Exercise objective:
Using the entries below, write out the line with "You are a computer-use", the line with "Instruction: Select the", and every line in between, exactly as each is written.

The data:
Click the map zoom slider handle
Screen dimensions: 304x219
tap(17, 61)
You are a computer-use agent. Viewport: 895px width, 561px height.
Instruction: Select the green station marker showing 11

...

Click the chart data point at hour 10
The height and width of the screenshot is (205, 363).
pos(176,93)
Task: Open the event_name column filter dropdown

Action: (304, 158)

---

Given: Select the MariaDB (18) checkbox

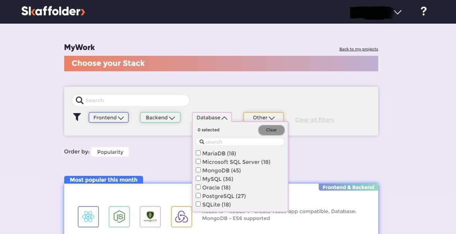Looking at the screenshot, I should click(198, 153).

Output of the exercise:
You are a computer-use agent. Viewport: 895px width, 561px height.
Instruction: Select the green station marker showing 11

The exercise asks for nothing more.